= WHAT IS ASKED =
- 1) From the tonno project description below, transcribe the stretch from "# Derive grid" through "M=4096, K=4096, N=4096)".
- 2) In the tonno project description below, what file does the first call write the best GemmConfig to?

Autotuning for JAX/Pallas kernels
Project description
tonno
Autotuning for JAX/Pallas kernels — a lightweight @autotune decorator that sweeps
block-size configs, times them on the current device, and caches the winner so the
sweep only runs once per (hardware, problem shape) pair.
Inspired by Triton's @triton.autotune. Fills the same gap for Pallas (see
jax-ml/jax#24340).
Install
pip install tonno # or: uv add tonno
Usage
1. Define a config type
Use a NamedTuple — hashable, fully typed, JSON-serialisable out of the box:
from typing import NamedTuple
class GemmConfig(NamedTuple):
bm: int # output tile rows
bn: int # output tile cols
2. Decorate your Pallas kernel
The config is the first positional argument. Autotune injects it; callers never pass it directly. Key kwargs identify the problem shape and are used as the cache key.
from jax.experimental import pallas as pl
from tonno import autotune
@autotune(
configs=[
GemmConfig(bm=16, bn=64),
GemmConfig(bm=32, bn=128),
GemmConfig(bm=64, bn=128),
],
key=["M", "K", "N"],
)
def matmul(
cfg: GemmConfig,
a: jax.Array,
b: jax.Array,
*,
M: int | None = None, # key param — must have a default
K: int | None = None,
N: int | None = None,
) -> jax.Array:
# cfg.bm / cfg.bn are concrete ints at JIT compile time (static_argnums=0)
# Derive grid from array shapes, not from key params (those are popped)
return pl.pallas_call(
lambda a_ref, b_ref, c_ref: ...,
out_shape=jax.ShapeDtypeStruct((a.shape[0], b.shape[1]), a.dtype),
grid=(a.shape[0] // cfg.bm, b.shape[1] // cfg.bn),
...
)(a, b)
3. Call it
# First call: sweeps all configs, compiles in parallel, times sequentially,
# writes the best GemmConfig to .tonno-cache/matmul.json
c = matmul(a, b, M=4096, K=4096, N=4096)

= DATA PROVIDED =
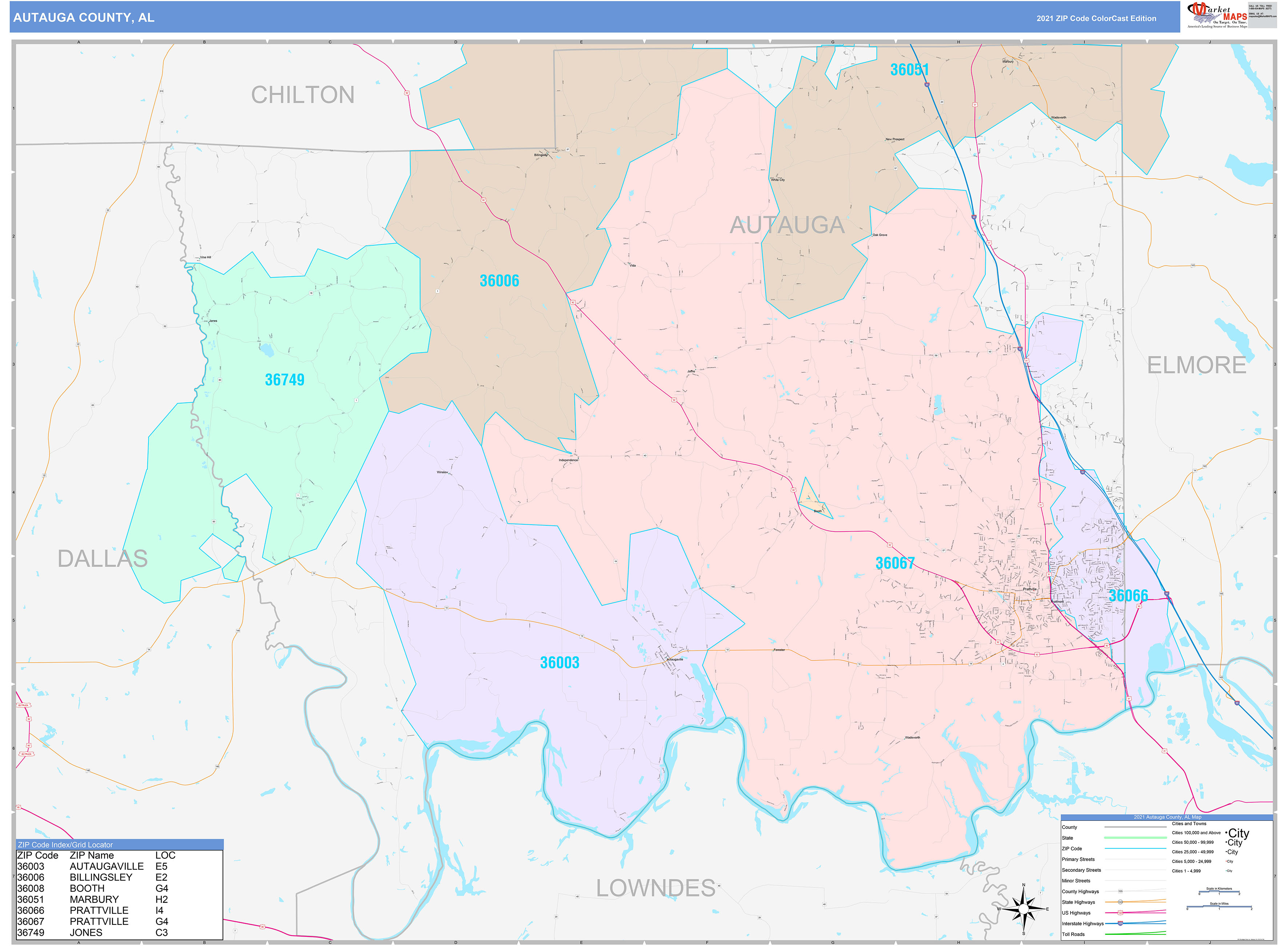Select the State Highways marker in legend
The width and height of the screenshot is (1288, 946).
(x=1120, y=902)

= THE ANSWERS =
- 1)
# Derive grid from array shapes, not from key params (those are popped)
return pl.pallas_call(
lambda a_ref, b_ref, c_ref: ...,
out_shape=jax.ShapeDtypeStruct((a.shape[0], b.shape[1]), a.dtype),
grid=(a.shape[0] // cfg.bm, b.shape[1] // cfg.bn),
...
)(a, b)
3. Call it
# First call: sweeps all configs, compiles in parallel, times sequentially,
# writes the best GemmConfig to .tonno-cache/matmul.json
c = matmul(a, b, M=4096, K=4096, N=4096)

- 2) .tonno-cache/matmul.json